If one can show that $u$ and $v$ satisfy the Cauchy-Riemann equations, then we are done, and this seems to be the way to approach the problem. However, I do not see how to do this. Because we can approach $z_0$ from any direction, then one can conclude that $|u_x(z_0)+iv_x(z_0)|=|v_y(z_0)-iu_y(z_0)|$ or equivalently $u_x(z_0)^2+v_x(z_0)^2=v_y(z_0)^2+u_y(z_0)^2$. The solution set of this equation is some circle in the complex plane. How can I proceed?
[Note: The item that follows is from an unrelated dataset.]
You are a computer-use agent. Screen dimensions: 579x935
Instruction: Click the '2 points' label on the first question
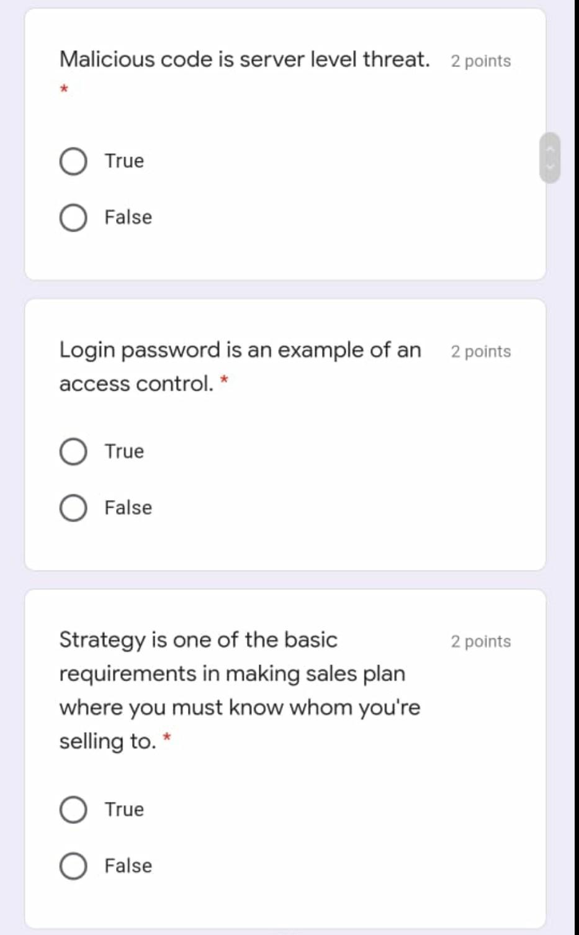coord(481,60)
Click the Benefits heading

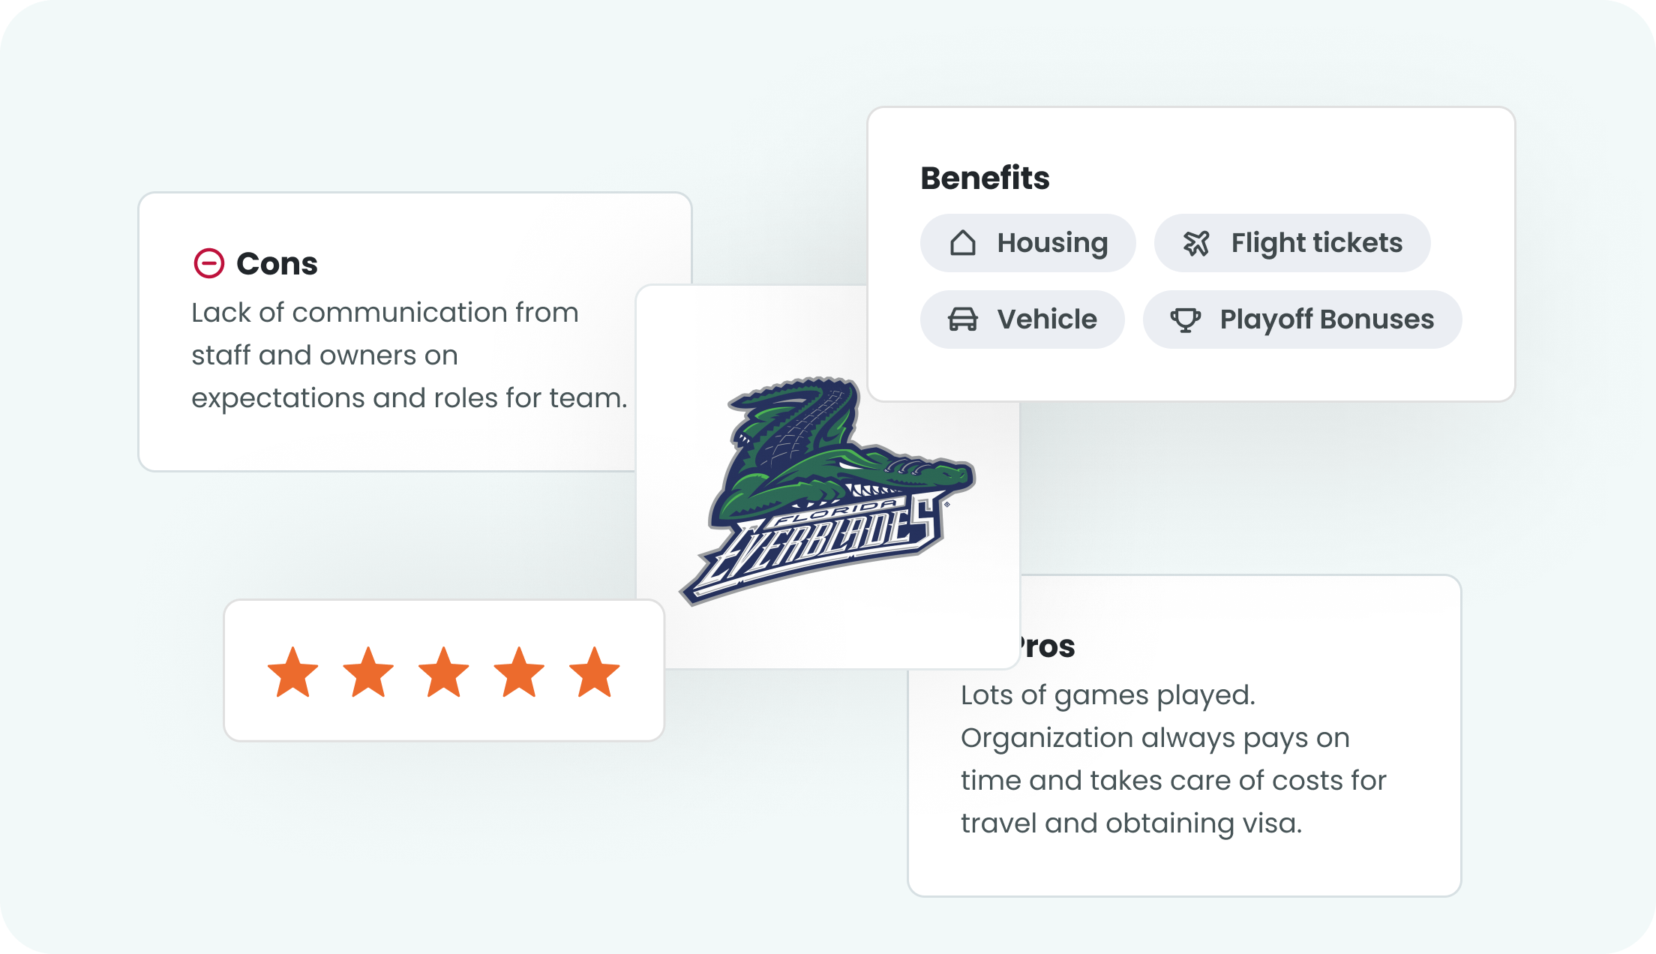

The taylor series for $f$ is given by $$ f(z)= f(z_0)+\frac{\partial f}{\partial z}(z_0)(z-z_0)+\frac{\partial f}{\partial \overline{z}}(z_0)(\overline{z-z_0})+\mathcal{O}(|z-z_0|^2)$$ or equivalently $$ \frac{f(z)-f(z_0)}{z-z_0}=\frac{\partial f}{\partial z}(z_0)+\frac{\partial f}{\partial \overline{z}}(z_0) \frac{\overline{z-z_0}}{z-z_0} +\frac{\mathcal{O}(|z-z_0|^2)}{z-z_0}$$ Let $z\rightarrow z_0$ ($\Delta z\rightarrow 0$). By hypothesis, the limit below exists. However, we may approach $z_0$ from any direction, so we get that $$ \lim_{\Delta z\rightarrow 0}\Big|\frac{f(z)-f(z_0)}{z-z_0}\Big|=\lim_{z\rightarrow z_0}\Big|\frac{\partial f}{\partial z}(z_0)+\frac{\partial f}{\partial \overline{z}}(z_0) \frac{\overline{z-z_0}}{z-z_0}+\frac{\mathcal{O}(|z-z_0|^2)}{z-z_0} \Big |=\Big|\frac{\partial f}{\partial z}(z_0)+\frac{\partial f}{\partial \overline{z}}(z_0)e^{it}\Big|$$ for any $t\in \mathbb{R}$. Let $a=\frac{\partial f}{\partial z}$ and $b=\frac{\partial f}{\partial \overline{z}}$. We have that $|a+be^{it}|$ is independent of $t$. Suppose that $a$ is nonzero. For the sake of contradiction, suppose that $b$ is nonzero. Then we can pick $t\in[0,2\pi)$ such that $\textrm{Arg}(a)=\textrm{Arg}(be^{it})$. Then, $be^{it}$ is a scalar multiple of $a$, so there is an $c>0$ such that $|a+e^{it}b|=|a+ca|=|a||1+c|$. But we have that $|a+e^{it}b|=|a+-1e^{it}b|=|a-ca|=|a||1-c|$. Thus $|a||1+c|=|a||1-c|$ or $|1+c|=|1-c|$. Thus $c=0$, a contradiction. Thus $a$ or $b$ must be zero. If $a$ is zero, then by the Cauchy-Riemann equations, we can conclude that $\overline{f}$ is analytic at $z_0$. If $b=0$, then $f$ is analytic.